Site Reliability Engineer
About the role
Working in the Site Reliability Engineering team, you’ll be helping ensure the stability, resilience and scale of our services through automation, observability and infrastructure engineering. The work is varied; from helping engineering teams deploy monitoring, to designing and implementing new SRE tools and techniques, our team is proactive and always involved. We are a fast moving team operating in a growing Fintech company, supporting engineers on three continents. We use a modern DevOps and SRE tech stack –Github Actions, K8s, ArgoCD, Grafana, AWS, Terraform, and Agile working practices to get the job done. As a member of Zepz’s SRE team you will aim high, embrace challenges and always do what’s right; acting with integrity and building trust as you contribute to the company’s technical direction and long term decision making.
Reporting to the SRE Manager you will:
Use code to solve problems. configuration, infrastructure, tooling, and automation, everything must be solved by writing high quality code that performs and scales.
Using best practices and standards in regards to Observability, Monitoring, Alerting, Capacity Planning, availability, performance/latency, change, troubleshooting for all our Tech services.
Work closely with feature teams to ensure that services are correctly monitored, change is delivered in a safe and secure way, resilience is built into our product and our standards and best practices adopted.
Lead or be involved in the troubleshooting of complex incidents and problems.
Have visibility on end to end service to our customers and ensure their journey is stable and consistent across all the microservices and 3rd party dependencies with the observability tool you will have implemented with the Engineering teams.

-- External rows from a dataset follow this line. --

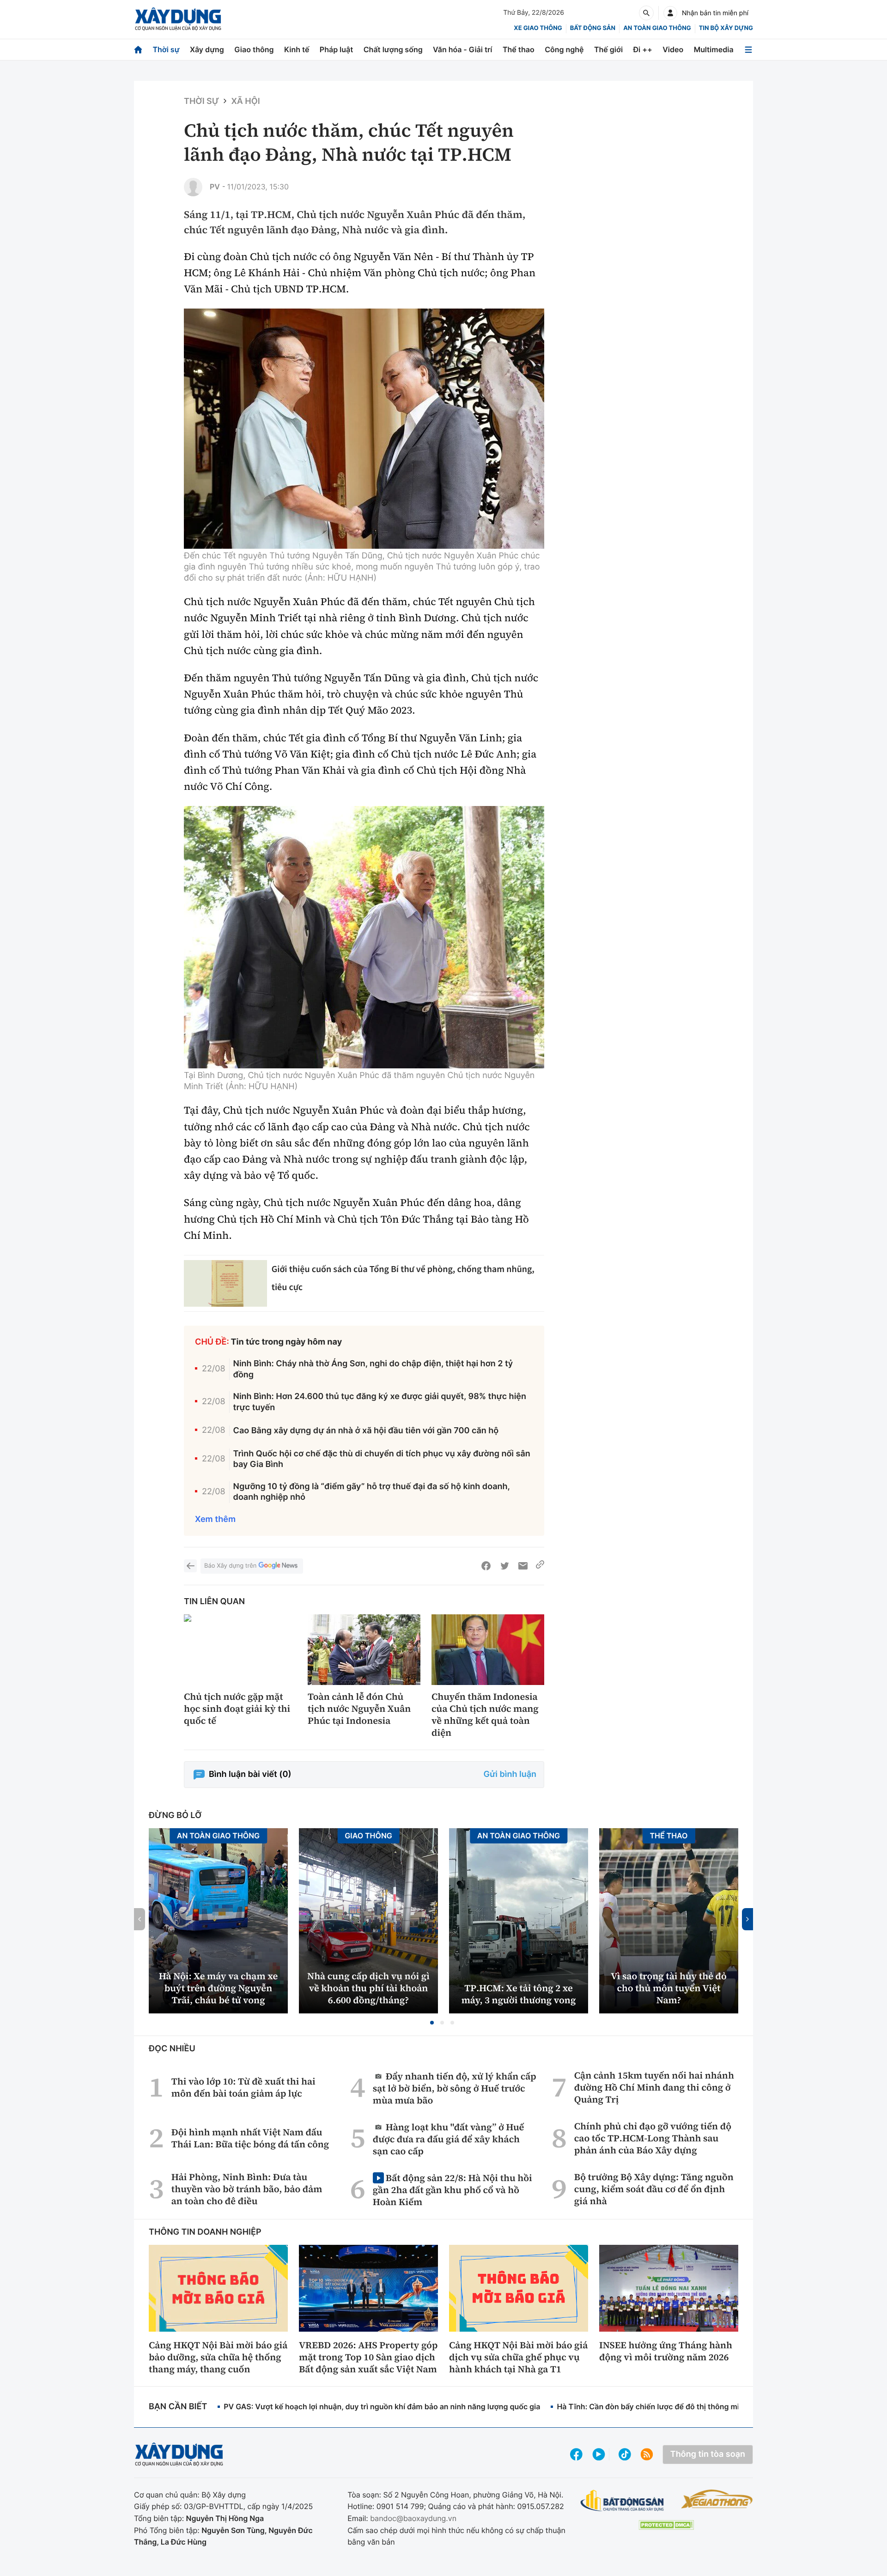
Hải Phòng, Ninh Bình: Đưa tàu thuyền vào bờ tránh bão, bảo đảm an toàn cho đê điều (246, 2189)
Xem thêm (215, 1519)
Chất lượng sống (393, 49)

Helping the team meet its strategic goals; to maintain the highest level of observability, maximize developer velocity while keeping our product reliable, and ensure that we can deliver the highest quality experience to our customers.
Growing together. You’ll review others' work and happily seek feedback on yours to ensure we build a better codebase and sharpen each other's skills.

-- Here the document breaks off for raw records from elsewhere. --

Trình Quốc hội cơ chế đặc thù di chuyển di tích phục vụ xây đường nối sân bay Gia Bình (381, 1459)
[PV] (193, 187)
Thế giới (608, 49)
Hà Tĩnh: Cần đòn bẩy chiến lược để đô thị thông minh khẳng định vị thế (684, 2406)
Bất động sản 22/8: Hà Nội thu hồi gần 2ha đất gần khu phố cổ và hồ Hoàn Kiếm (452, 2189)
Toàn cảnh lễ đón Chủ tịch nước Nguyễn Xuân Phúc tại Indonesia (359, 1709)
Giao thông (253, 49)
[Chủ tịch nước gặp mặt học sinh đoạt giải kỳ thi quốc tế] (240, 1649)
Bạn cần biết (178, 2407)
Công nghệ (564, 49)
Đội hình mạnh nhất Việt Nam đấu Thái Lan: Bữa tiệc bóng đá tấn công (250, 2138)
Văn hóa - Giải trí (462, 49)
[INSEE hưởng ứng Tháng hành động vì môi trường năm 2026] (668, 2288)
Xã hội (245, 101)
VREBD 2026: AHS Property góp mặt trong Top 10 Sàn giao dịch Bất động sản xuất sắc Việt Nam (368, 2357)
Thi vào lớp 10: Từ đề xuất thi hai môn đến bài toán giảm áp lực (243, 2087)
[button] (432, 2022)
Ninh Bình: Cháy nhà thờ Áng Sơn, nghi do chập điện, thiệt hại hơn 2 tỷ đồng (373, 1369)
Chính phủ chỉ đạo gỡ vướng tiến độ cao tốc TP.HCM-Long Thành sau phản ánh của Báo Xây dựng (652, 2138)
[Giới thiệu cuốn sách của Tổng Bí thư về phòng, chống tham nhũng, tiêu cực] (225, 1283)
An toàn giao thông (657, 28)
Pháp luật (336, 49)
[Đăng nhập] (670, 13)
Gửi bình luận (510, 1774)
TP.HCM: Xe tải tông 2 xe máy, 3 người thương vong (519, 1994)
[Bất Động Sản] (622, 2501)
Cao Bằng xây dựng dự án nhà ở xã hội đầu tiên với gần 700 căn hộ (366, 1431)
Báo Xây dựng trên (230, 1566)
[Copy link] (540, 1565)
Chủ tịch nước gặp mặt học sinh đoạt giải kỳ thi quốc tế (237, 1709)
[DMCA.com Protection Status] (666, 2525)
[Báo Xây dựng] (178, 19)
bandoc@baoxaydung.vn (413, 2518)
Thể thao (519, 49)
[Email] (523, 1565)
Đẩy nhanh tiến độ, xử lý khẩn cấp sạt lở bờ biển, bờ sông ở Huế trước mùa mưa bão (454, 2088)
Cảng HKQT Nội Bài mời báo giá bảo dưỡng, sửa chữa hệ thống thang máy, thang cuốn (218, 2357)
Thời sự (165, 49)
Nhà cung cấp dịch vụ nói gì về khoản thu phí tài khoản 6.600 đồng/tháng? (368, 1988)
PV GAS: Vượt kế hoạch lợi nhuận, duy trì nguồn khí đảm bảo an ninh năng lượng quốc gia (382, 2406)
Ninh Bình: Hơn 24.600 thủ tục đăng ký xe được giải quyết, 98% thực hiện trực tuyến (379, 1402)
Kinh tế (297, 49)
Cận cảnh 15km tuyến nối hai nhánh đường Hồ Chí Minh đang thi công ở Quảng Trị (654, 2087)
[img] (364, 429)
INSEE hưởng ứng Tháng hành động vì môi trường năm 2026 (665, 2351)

What we’re looking for from you
A skilled Engineer. At least 5 years in SRE, DevOps or Engineer role with a keen interest in solving problems using automation.
Understand SRE and DevOps methodologies. You understand the build and deployment cycle of an application, and how to operate a resilient system.

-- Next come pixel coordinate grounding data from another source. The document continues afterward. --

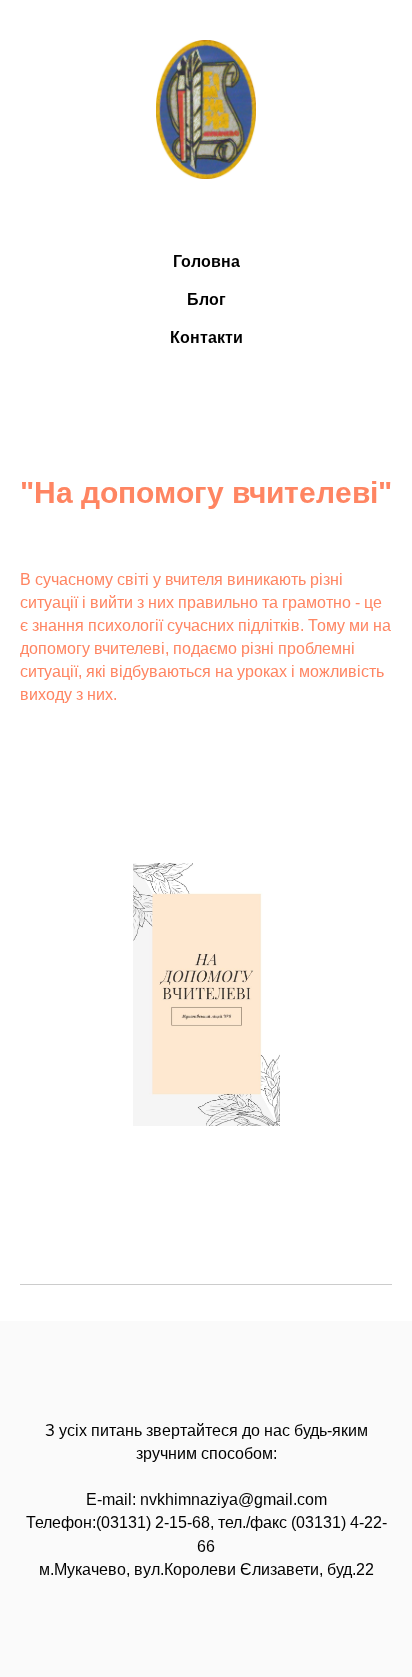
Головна (206, 261)
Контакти (206, 337)
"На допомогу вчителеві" (206, 492)
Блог (206, 299)
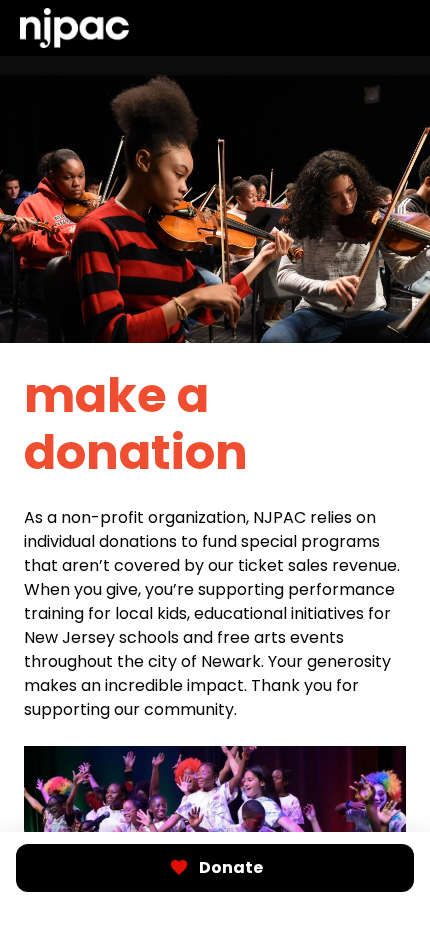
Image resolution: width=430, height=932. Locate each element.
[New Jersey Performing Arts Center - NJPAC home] (74, 28)
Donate (231, 867)
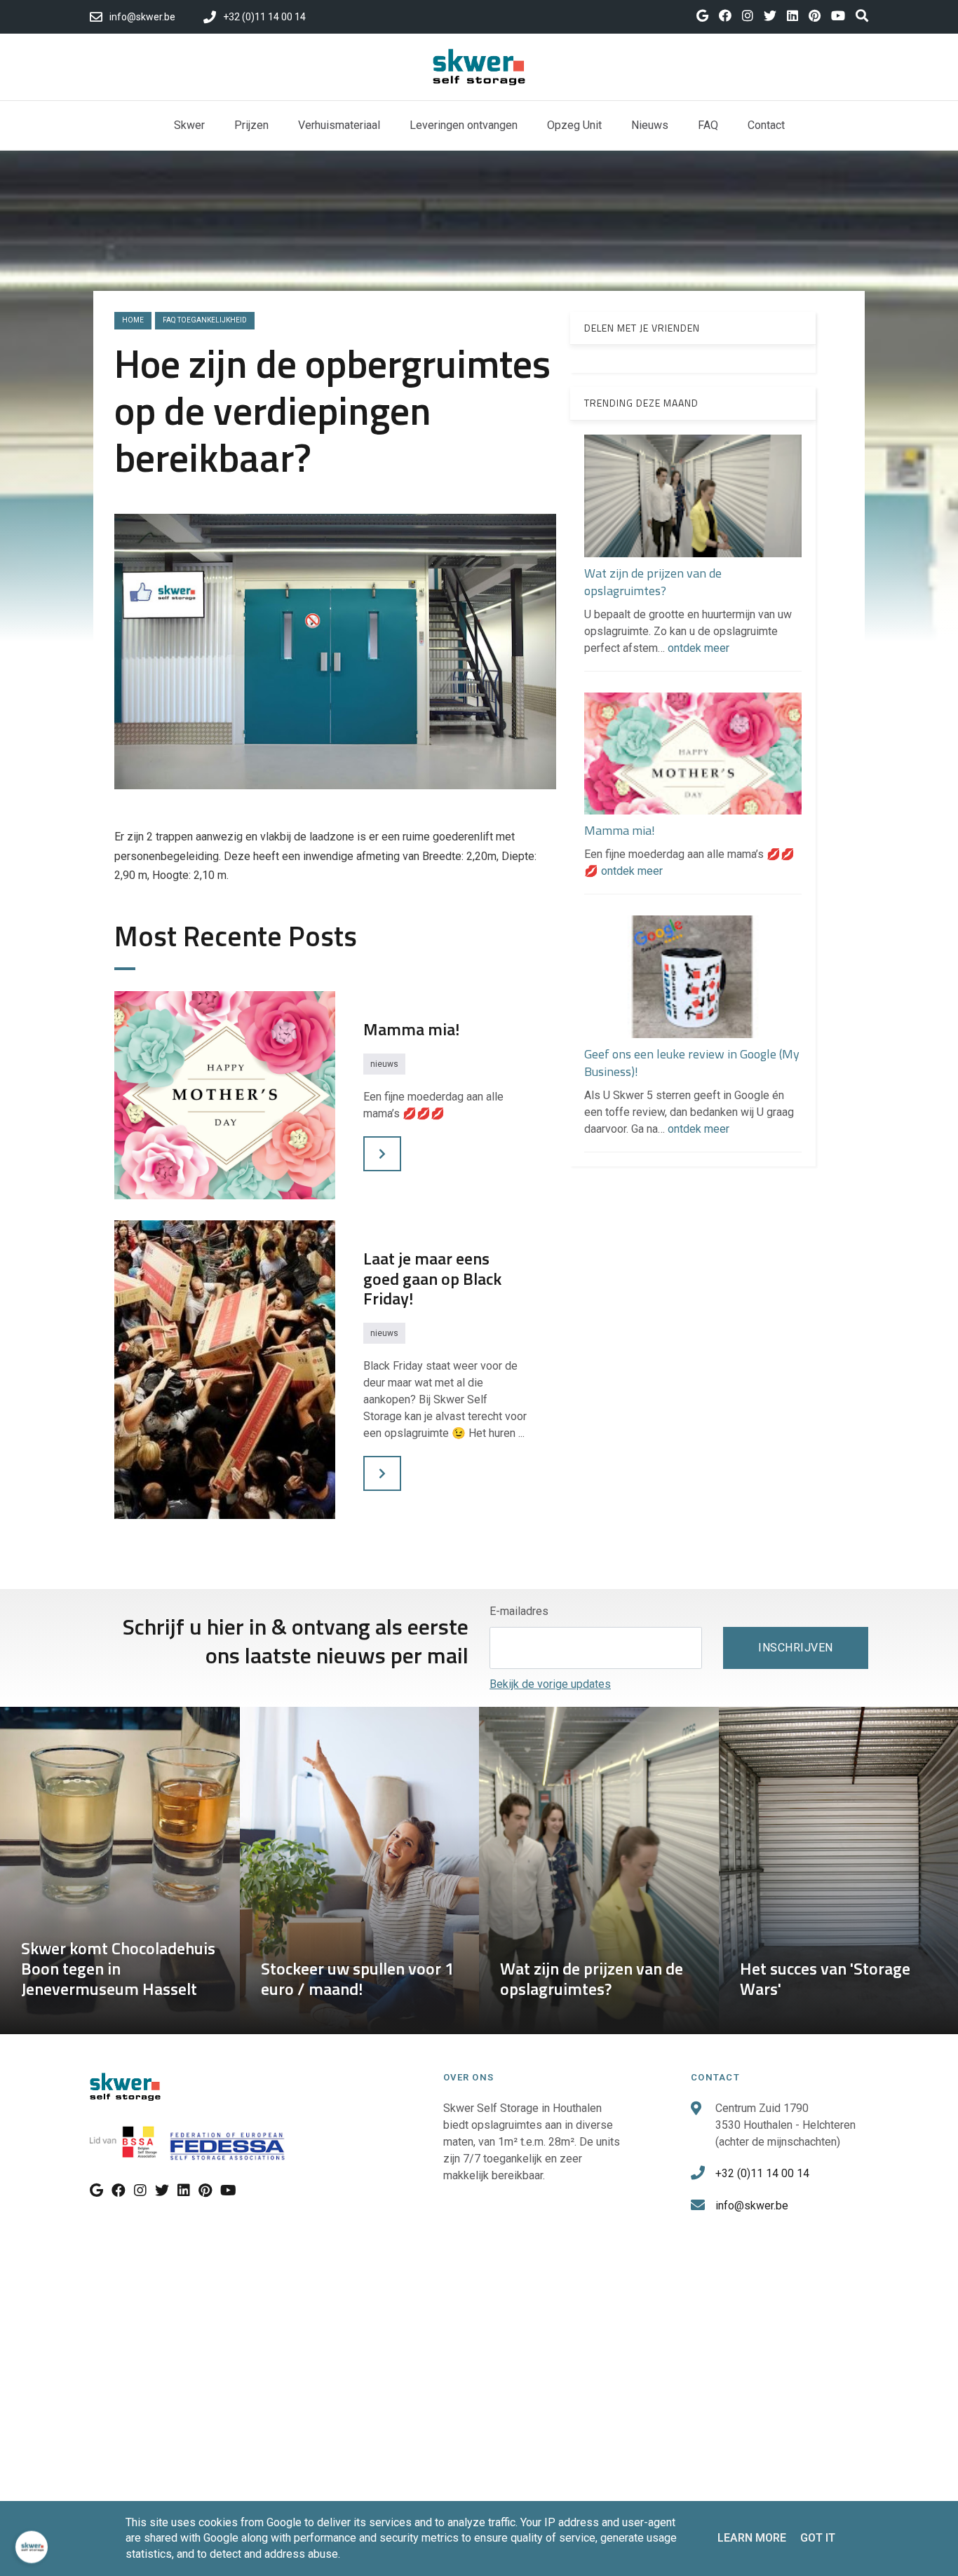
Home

A focus on observability. Observability is key to operating a truly reliable and scalable system. We are looking for engineers who can 'Monitor Everything & Measure Everything', driving a culture of observability. Experience with Grafana, Loki and Prometheus.
Holistic view on application delivery. You understand the use of many systems; monitoring, logging, alerting, and scaling. To build a robust platform which can respond to varying demands from both external sources (traffic) and internal sources (feature team delivery) in a safe and controlled manner. You have experience supporting or developing applications written in Java, Python or node.js.
Systematic problem-solving approach. You should have an understanding of how to analyze, and troubleshoot large-scale distributed systems.
Happy in the Clouds. Our Cloud Native platform is hosted on AWS. You’ll be comfortable working with a system that supports users from around the world, at scale.
Bias for action. You see a problem, you fix a problem. You get buy-in for your solutions and keep tickets moving. We’re always looking for ways to ship at pace.
Growth mindset. A willingness to use your skills and experience to mentor less-experienced engineers. A desire to learn from others and make yourself better every day.
Agile outlook. You need to be excited about working in a fast-changing environment. Products, tools, frameworks and processes change, we evolve and take the best bits with us. The teams drive the evolution.
Disciplined and self managed. You need to own your role and be disciplined about adhering to protocols and processes. As a senior you will always ensure you are bringing value to the team and driving tasks to completion without being actively managed.
Bonus points if you:
Have experience working in a FinTech space
Have experience working in a distributed team across different geographies and timezones
About the job
Apply for this position
Site Reliability Engineer
About the role
Working in the Site Reliability Engineering team, you’ll be helping ensure the stability, resilience and scale of our services through automation, observability and infrastructure engineering. The work is varied; from helping engineering teams deploy monitoring, to designing and implementing new SRE tools and techniques, our team is proactive and always involved. We are a fast moving team operating in a growing Fintech company, supporting engineers on three continents. We use a modern DevOps and SRE tech stack –Github Actions, K8s, ArgoCD, Grafana, AWS, Terraform, and Agile working practices to get the job done. As a member of Zepz’s SRE team you will aim high, embrace challenges and always do what’s right; acting with integrity and building trust as you contribute to the company’s technical direction and long term decision making.
Reporting to the SRE Manager you will:
Use code to solve problems. configuration, infrastructure, tooling, and automation, everything must be solved by writing high quality code that performs and scales.
Using best practices and standards in regards to Observability, Monitoring, Alerting, Capacity Planning, availability, performance/latency, change, troubleshooting for all our Tech services.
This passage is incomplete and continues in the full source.